In 100 years a lot changes, humans leave our living planet and journey into space, we discover distant galaxies, develop antibiotics and organ transplants, compose symphonies and paint great art, invent television and artificial intelligence. Along the way we fight and kill each other, but despite this our population quadruples to 8 billion. And this comes at a terrible cost for the rest of life, which has declined or been destroyed. We have even broken our climate. So amid the celebrations, consider the sadness this causes the man who has travelled to every corner of the earth and tried to protect it all and us.

But without the world’s greatest ambassador for life, where we would be? Worse off, for sure. Somewhere in a jungle is a fly that still buzzes, due only to the energy and efforts of our wonderful birthday boy. Happy Birthday Dave, the world loves you!

Steve Backshall, wildlife presenter

Steve Backshall wearing a white shirt and sitting in front of a bright orange background.
Steve Backshall. Amy Sussman/Getty Images

David Attenborough has been like a favourite uncle, always there providing sumptuous stories and an endless insight into the natural world.
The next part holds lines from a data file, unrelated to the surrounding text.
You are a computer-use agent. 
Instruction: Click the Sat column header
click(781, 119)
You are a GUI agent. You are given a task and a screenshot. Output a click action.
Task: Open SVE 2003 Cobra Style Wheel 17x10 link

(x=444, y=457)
While renowned as a great naturalist, his finest ability is as a storyteller – he can hold us spellbound.

I’ve been lucky enough to meet and even work with David on several occasions, and have always been impressed with his humility, enthusiasm and childlike wonder. He still has that childlike quality about the natural world around him. That’s probably what sets him apart from naturalists Wallace, Humboldt and of course Darwin, through to the most overexcited natural history buffs of today!

And throughout it all there is always his hushed voice, the relaxed nature of his stories, the sense that there is always time to save a word, a phrase or a wild moment. We are deeply blessed that he chose our field as his area of expertise.

Martin Dohrn, wildlife filmmaker

Martin Dohrn looking to the side of a camera in front of him, smiling.
Martin Dohrn. BBC / Passion Pictures / Jed Allen

David Attenborough would seem to be a very lucky person. But often people confuse luck with hard work. I remember going to Costa Rica to film for the BBC series, Life in the Undergrowth, about invertebrates. It had been raining constantly when we arrived and didn’t stop for us. David was due in a few days and we needed to prepare a piece to camera involving a special tree with a little pool in the trunk, where a year previously a beautiful giant damselfly had been filmed laying eggs.

Going to look at the tree trunk, everything looked dreadful in the dripping gloom and there were no damselflies. The rain stayed until just before David arrived and then, suddenly, it stopped and the sun came out. The following morning, we went to film at the damselfly tree pool.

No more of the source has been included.